Wound calls forward medicine. It’s happens all the time in the natural world. And we only exist because that’s what we are – part of the natural world. So, listen for the call. Watch for the medicine. Take your active part in the response.

There’s an ancient Aspen forest in Southern Utah. It covers about 106 acres and holds more than 40,000 trees. Each of those trees is born from the same root, so together they make up the world’s largest organism. This giant being is also very old – evidence indicates at least 80,000 years – maybe 1 million. To be that old means this single life has been through unimaginable change. From ice ages to incinerating fires, from bug infestations to today’s climate change-induced droughts.  Across those years, every wound has called forward the right medicine. The enormous pulsing root has remained secure below ground where nutrients and temperatures allow healing, rest, renewal and – when the circumstances above ground are right again – growth to push new Aspen.

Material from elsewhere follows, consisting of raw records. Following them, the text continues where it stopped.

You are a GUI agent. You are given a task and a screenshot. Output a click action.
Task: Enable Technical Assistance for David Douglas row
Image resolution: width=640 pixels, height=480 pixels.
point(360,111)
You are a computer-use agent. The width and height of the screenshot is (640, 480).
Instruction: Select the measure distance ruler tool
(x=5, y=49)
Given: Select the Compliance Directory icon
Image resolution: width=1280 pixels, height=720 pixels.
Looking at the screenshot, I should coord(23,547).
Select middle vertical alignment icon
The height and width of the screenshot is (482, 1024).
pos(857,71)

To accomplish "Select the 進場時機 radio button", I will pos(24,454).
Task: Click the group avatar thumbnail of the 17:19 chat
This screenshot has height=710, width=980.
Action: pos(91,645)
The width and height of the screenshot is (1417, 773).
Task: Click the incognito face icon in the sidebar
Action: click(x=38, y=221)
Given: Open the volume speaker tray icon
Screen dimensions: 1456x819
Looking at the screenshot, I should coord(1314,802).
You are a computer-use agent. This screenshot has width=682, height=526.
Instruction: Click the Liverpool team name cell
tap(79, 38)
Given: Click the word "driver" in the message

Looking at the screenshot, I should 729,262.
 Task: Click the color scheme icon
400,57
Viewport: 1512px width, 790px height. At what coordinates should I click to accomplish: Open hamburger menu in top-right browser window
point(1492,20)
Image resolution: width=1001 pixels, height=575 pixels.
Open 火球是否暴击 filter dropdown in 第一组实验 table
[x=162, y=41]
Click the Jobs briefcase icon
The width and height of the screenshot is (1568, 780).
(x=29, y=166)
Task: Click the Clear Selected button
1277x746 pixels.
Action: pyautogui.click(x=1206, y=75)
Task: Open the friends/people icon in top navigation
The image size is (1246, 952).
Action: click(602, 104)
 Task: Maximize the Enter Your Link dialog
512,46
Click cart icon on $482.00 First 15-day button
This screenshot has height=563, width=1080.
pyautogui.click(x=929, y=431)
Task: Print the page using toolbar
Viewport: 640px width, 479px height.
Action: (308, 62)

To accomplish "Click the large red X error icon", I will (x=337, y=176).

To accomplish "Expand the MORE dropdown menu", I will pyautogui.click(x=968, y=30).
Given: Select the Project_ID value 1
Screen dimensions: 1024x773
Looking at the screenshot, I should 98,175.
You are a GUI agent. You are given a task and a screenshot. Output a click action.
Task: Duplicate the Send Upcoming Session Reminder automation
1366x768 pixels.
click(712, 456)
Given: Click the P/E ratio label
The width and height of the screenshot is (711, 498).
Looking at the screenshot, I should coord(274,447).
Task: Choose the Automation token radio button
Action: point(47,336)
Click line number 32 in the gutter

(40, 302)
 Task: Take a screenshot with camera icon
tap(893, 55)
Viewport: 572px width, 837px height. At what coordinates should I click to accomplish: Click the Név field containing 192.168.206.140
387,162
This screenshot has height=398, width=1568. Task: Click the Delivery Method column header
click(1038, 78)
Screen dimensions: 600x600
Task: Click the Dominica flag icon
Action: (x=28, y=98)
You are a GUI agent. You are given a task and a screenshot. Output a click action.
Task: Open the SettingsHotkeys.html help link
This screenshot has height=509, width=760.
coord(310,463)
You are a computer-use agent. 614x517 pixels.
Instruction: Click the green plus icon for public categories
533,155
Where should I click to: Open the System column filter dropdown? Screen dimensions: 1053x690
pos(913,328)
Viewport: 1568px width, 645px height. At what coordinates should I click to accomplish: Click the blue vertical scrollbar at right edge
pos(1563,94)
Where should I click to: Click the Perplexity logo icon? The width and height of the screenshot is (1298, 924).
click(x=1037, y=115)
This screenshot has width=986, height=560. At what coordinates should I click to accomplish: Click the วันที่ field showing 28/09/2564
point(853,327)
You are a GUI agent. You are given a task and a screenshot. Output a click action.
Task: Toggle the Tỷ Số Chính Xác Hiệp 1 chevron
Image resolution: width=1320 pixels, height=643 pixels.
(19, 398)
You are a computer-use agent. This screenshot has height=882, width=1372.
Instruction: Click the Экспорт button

As a result of the reciprocity of change and stability, the world’s largest organism lives on.

For us humans, a big part of our ability to “live on” resides in that trust that the right medicine is always there. Think about everything you’re trusting right now, likely without even realizing. The air you’re breathing, the light revealing these words, the soil and water and seeds and labor that made possible every meal you’ve eaten in the past week. The craft that went into the room where you sit, the road where you stand, the bed where you sleep.

In the end it’s only our trust that makes it possible to see what we don’t trust so much. And this too, then, becomes a kind of call and response – a tie between the wound and the medicine. Inviting us to always walk on through. To keep our eyes on the prize.

~

NOTE: Check out the heritage of the phrase, “Keep your eyes on the prize.” Wikipedia is actually a rich resource for this one – another story of connection – of call and response.